Pistolas, revólveres, fusiles y municiones están primorosamente expuestos en una feria de armas en Miami. Allí, Mike Vallone se está comprando un AR-15, epicentro del debate sobre el porte de armas debido a su frecuente uso en tiroteos masivos en Estados Unidos.

¿Por qué querría este señor, que ya posee medio centenar de armas de fuego, levantarse una mañana y comprarse un rifle semiautomático? ¿Por qué quiere tantas armas?

“Porque yo decido tenerlas. Tengo el derecho constitucional de tenerlas y yo elijo ejercer ese derecho”, dice Vallone, de 55 años.

Hace sólo tres días, en la vecina ciudad de Parkland, un joven de 19 años masacró a 17 estudiantes en una escuela secundaria con un AR-15. Este rifle fue usado también en tiroteos masivos en Las Vegas (58 muertos), Sutherland Springs, Texas (26) y Newtown, Connecticut (26).

La prensa “hace parecer que (el AR-15) es malvado”, dice Vallone, sosteniendo el rifle que está por comprar. “Esto no hace nada por sí mismo. Se necesita que un ser humano lo agarre, apunte a alguien y dispare”.

Como cada vez que ocurre un tiroteo, la sociedad estadounidense se polariza entre los amantes de las armas y quienes exigen mayores controles para su venta. Es un tema sensible porque el libre porte está garantizado por la segunda enmienda de la Constitución, escrita a finales del siglo XVIII.

“El foco en el mayor control de armas es un error y no evitará que alguien determinado a matar cometa crímenes”, dice Vallone, utilizando un argumento frecuente entre los defensores del libre porte de armas.

“No es para todo el mundo, estoy completamente de acuerdo. Todos necesitan un registro de historia criminal. Yo estoy pasando por uno ahora”, y señala al vendedor, concentrado frente a una laptop.

En este país, cualquier persona sin antecedentes criminales puede comprar un arma, como fue el caso de Nikolas Cruz en Parkland.

Pero el tema es político: en una esquina, la Asociación Nacional del Rifle (NRA) hace un agresivo lobby en Washington a favor de mantener el statu quo.

En la otra esquina, los que abogan por un mayor control dicen que el registro criminal no es suficientemente concienzudo y que muchas veces falla en alertar sobre problemas mentales.

El FBI admitió el viernes que había recibido información sobre las intenciones de Cruz, pero que los agentes la ignoraron.

La Florida Gun Shows (que organiza cerca de cinco exposiciones mensuales en las principales ciudades de este estado) abrió este sábado en las afueras de Miami.

“Es estupendo hablar de legislación, siempre que no infrinja nuestros derechos”, dice George Fernández, portavoz del Florida Gun Show, en defensa de la segunda enmienda.

Unos 140 expositores despliegan armas y parafernalia en mesones a menudo decorados con cabezas de caimanes disecadas.

Un hombre expone cuchillos artesanales hechos con huesos de jirafa. Una mujer presenta un pulidor de armas biodegradable. Un vendedor de armas de electroshock de efecto paralizante discurre sobre las ventajas de la electricidad: “No necesitas hacer el papeleo, ya mismo te la puedes llevar”.

La cola para entrar es larga, el estacionamiento está atiborrado y la feria es todo un éxito.
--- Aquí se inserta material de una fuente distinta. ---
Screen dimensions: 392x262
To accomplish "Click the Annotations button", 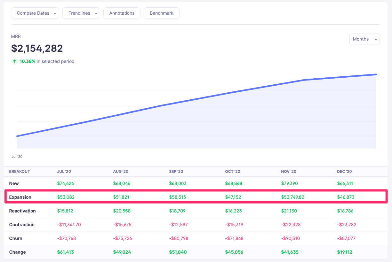I will tap(122, 13).
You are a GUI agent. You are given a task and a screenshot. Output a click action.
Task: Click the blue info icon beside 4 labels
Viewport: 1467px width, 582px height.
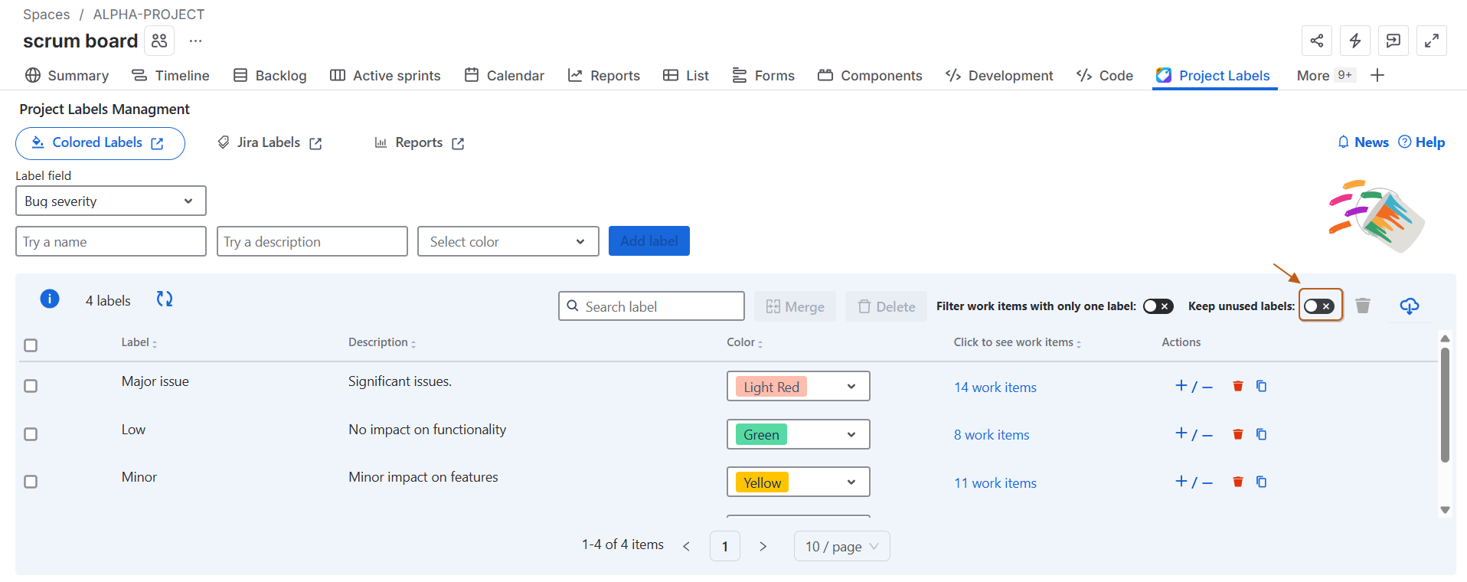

El público es mayoritariamente masculino, algunos con sus hijos pequeños de la mano.

Mientras tanto, los estudiantes protestan contra la venta de armas un poco más al norte, en Fort Lauderdale. Con carteles que dicen “basta significa basta”, exigen a la clase política que aborde un tema que se levanta como polvo tras cada masacre y se adormece, silenciosamente, días después.

“Si el presidente (Donald Trump) quiere venir y decirme en la cara que esto fue una tragedia terrible pero que no se puede hacer nada al respecto, con mucho gusto le preguntaré cuánto dinero recibió de la NRA”, dijo Emma González, una joven sobreviviente de Parkland.